Rewrite the lines of the material below as a JSON list of strings, one string per line, omitting blank lines.

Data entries
________________

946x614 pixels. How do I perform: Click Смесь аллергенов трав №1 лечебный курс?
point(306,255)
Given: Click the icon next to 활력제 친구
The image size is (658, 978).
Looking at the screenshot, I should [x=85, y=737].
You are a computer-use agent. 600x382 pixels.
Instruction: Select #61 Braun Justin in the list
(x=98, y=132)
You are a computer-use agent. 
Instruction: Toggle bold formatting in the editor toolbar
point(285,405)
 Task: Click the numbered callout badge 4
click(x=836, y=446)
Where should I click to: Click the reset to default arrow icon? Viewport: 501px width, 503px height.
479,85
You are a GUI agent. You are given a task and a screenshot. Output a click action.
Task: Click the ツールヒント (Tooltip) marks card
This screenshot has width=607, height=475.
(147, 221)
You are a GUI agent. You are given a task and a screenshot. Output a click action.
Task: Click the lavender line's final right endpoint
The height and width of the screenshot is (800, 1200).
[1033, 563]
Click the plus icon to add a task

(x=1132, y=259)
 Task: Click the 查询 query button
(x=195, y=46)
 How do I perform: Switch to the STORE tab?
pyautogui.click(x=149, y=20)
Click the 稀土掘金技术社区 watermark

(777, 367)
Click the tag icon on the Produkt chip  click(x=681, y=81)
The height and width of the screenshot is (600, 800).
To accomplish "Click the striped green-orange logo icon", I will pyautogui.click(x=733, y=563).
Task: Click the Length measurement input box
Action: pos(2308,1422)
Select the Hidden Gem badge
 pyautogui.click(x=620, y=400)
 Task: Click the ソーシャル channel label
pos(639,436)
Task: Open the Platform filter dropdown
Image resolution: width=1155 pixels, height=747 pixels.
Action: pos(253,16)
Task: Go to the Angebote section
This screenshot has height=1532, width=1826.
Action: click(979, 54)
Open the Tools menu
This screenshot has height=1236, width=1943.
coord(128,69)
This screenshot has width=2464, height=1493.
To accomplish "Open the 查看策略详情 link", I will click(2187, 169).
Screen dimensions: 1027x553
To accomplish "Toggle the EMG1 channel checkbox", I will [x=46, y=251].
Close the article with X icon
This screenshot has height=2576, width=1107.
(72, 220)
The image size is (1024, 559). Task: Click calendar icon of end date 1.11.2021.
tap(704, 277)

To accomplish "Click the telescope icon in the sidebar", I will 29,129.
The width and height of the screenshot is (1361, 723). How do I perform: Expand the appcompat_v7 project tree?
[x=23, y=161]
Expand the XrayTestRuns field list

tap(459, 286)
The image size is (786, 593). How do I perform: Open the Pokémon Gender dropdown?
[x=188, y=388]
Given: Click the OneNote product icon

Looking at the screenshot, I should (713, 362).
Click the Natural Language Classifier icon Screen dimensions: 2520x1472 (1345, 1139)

________________

**Exercise output**
[
  "946x614 pixels. How do I perform: Click Смесь аллергенов трав №1 лечебный курс?",
  "point(306,255)",
  "Given: Click the icon next to 활력제 친구",
  "The image size is (658, 978).",
  "Looking at the screenshot, I should [x=85, y=737].",
  "You are a computer-use agent. 600x382 pixels.",
  "Instruction: Select #61 Braun Justin in the list",
  "(x=98, y=132)",
  "You are a computer-use agent. ",
  "Instruction: Toggle bold formatting in the editor toolbar",
  "point(285,405)",
  " Task: Click the numbered callout badge 4",
  "click(x=836, y=446)",
  "Where should I click to: Click the reset to default arrow icon? Viewport: 501px width, 503px height.",
  "479,85",
  "You are a GUI agent. You are given a task and a screenshot. Output a click action.",
  "Task: Click the ツールヒント (Tooltip) marks card",
  "This screenshot has width=607, height=475.",
  "(147, 221)",
  "You are a GUI agent. You are given a task and a screenshot. Output a click action.",
  "Task: Click the lavender line's final right endpoint",
  "The height and width of the screenshot is (800, 1200).",
  "[1033, 563]",
  "Click the plus icon to add a task",
  "(x=1132, y=259)",
  " Task: Click the 查询 query button",
  "(x=195, y=46)",
  " How do I perform: Switch to the STORE tab?",
  "pyautogui.click(x=149, y=20)",
  "Click the 稀土掘金技术社区 watermark",
  "(777, 367)",
  "Click the tag icon on the Produkt chip  click(x=681, y=81)",
  "The height and width of the screenshot is (600, 800).",
  "To accomplish \"Click the striped green-orange logo icon\", I will pyautogui.click(x=733, y=563).",
  "Task: Click the Length measurement input box",
  "Action: pos(2308,1422)",
  "Select the Hidden Gem badge",
  " pyautogui.click(x=620, y=400)",
  " Task: Click the ソーシャル channel label",
  "pos(639,436)",
  "Task: Open the Platform filter dropdown",
  "Image resolution: width=1155 pixels, height=747 pixels.",
  "Action: pos(253,16)",
  "Task: Go to the Angebote section",
  "This screenshot has height=1532, width=1826.",
  "Action: click(979, 54)",
  "Open the Tools menu",
  "This screenshot has height=1236, width=1943.",
  "coord(128,69)",
  "This screenshot has width=2464, height=1493.",
  "To accomplish \"Open the 查看策略详情 link\", I will click(2187, 169).",
  "Screen dimensions: 1027x553",
  "To accomplish \"Toggle the EMG1 channel checkbox\", I will [x=46, y=251].",
  "Close the article with X icon",
  "This screenshot has height=2576, width=1107.",
  "(72, 220)",
  "The image size is (1024, 559). Task: Click calendar icon of end date 1.11.2021.",
  "tap(704, 277)",
  "To accomplish \"Click the telescope icon in the sidebar\", I will 29,129.",
  "The width and height of the screenshot is (1361, 723). How do I perform: Expand the appcompat_v7 project tree?",
  "[x=23, y=161]",
  "Expand the XrayTestRuns field list",
  "tap(459, 286)",
  "The image size is (786, 593). How do I perform: Open the Pokémon Gender dropdown?",
  "[x=188, y=388]",
  "Given: Click the OneNote product icon",
  "Looking at the screenshot, I should (713, 362).",
  "Click the Natural Language Classifier icon Screen dimensions: 2520x1472 (1345, 1139)"
]